Partnerzy wspierający
KGHM Orlen Tauron
Kraków: wprowadzenie Strefy Czystego Transportu przesunie się w czasie. Co ze stołeczną uchwałą?

Pierwsza w Polsce Strefa Czystego Transportu powstanie jednak w Warszawie? Ta planowana w Krakowie napotyka poważne problemy. Wojewódzki Sąd Administracyjny unieważnił uchwałę radnych w sprawie jej utworzenia. Tymczasem warszawska SCT zacznie obowiązywać już w lipcu – o ile nikt jej nie zaskarży

W ubiegłym tygodniu Wojewódzki Sąd Administracyjny w Krakowie rozpatrzył skargi wojewody małopolskiego i dwóch osób prywatnych na uchwałę rady miasta o Strefie Czystego Transportu (SCT). Sąd zdecydował o odrzuceniu argumentów osób prywatnych. Jednak przyjął te wysuwane przez wojewodę. W efekcie uchwałę o SCT w Krakowie w całości unieważniono.

Przeczytaj także: Kraków niedostępny dla najstarszych samochodów. Pierwsza w Polsce Strefa Czystego Transportu

W ustnym uzasadnieniu sąd wskazał, że w miejskim akcie prawnym nie uregulowano istotnych kwestii. Wskazano m.in. na brak precyzyjnego określenia granic strefy, a także wynikających z tego powinności i zakazów. Zwrócono jednocześnie uwagę na brak wytycznych w zakresie nowej organizacji ruchu na wydzielonym obszarze. Radzie miasta zarzucono także m.in. „zbyt daleko idącą ingerencję w sferę konstytucyjnych praw i wolności, takich jak wolność człowieka, wolność poruszania się, równość wobec prawa czy własność naruszającą zasadę proporcjonalności”.

=======

_TREŚĆ POLECENIA:_
Czyje argumenty przyjął sąd według artykułu o krakowskiej Strefie Czystego Transportu? Dane stanowią odrębny materiał, niezwiązany z powyższym artykułem.

_PRZEKAZANE DANE:_

=======

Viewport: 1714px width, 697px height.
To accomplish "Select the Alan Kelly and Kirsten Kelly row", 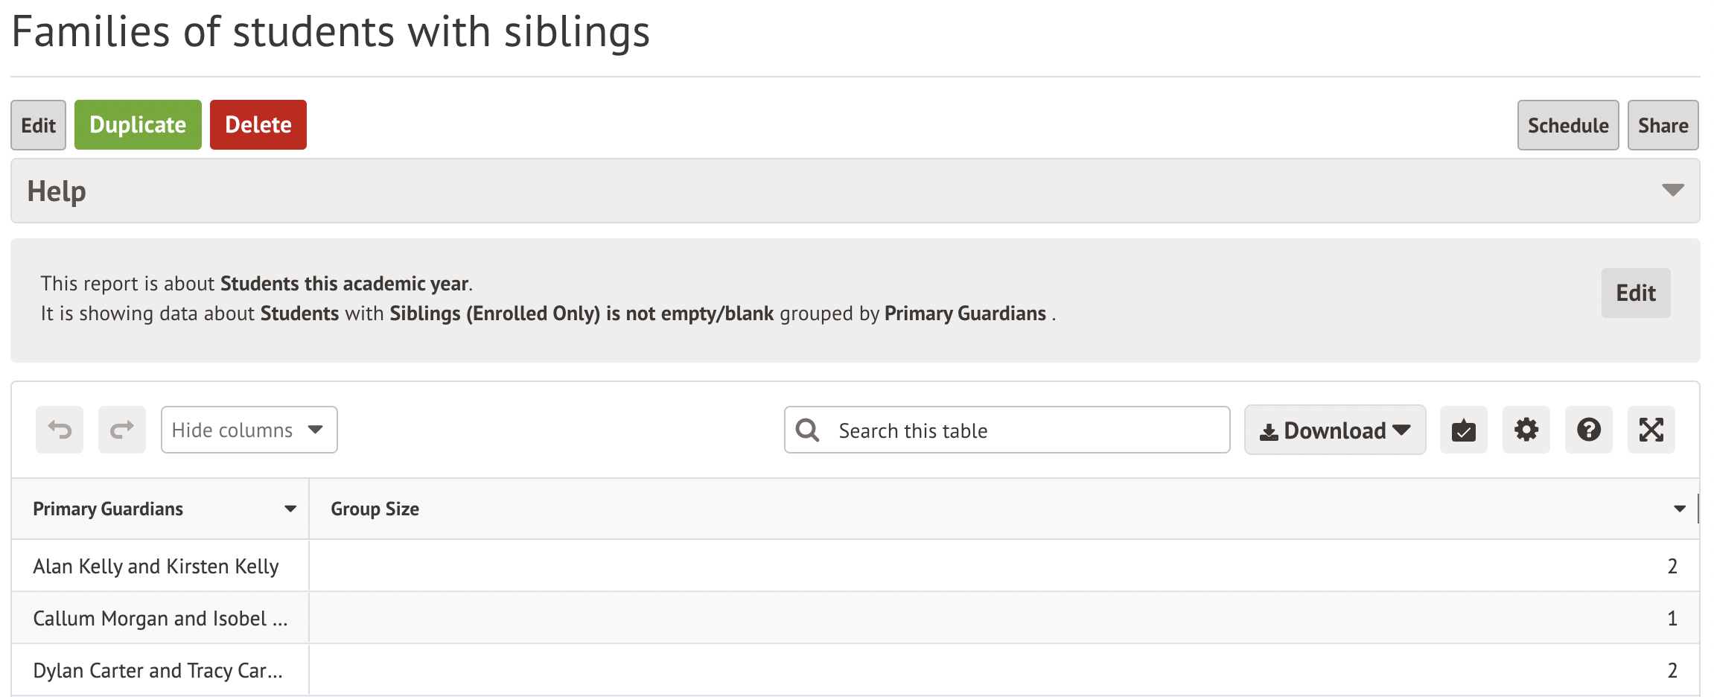I will click(x=156, y=566).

=======

_ODPOWIEDŹ DO ĆWICZENIA:_
Sąd przyjął argumenty wojewody małopolskiego.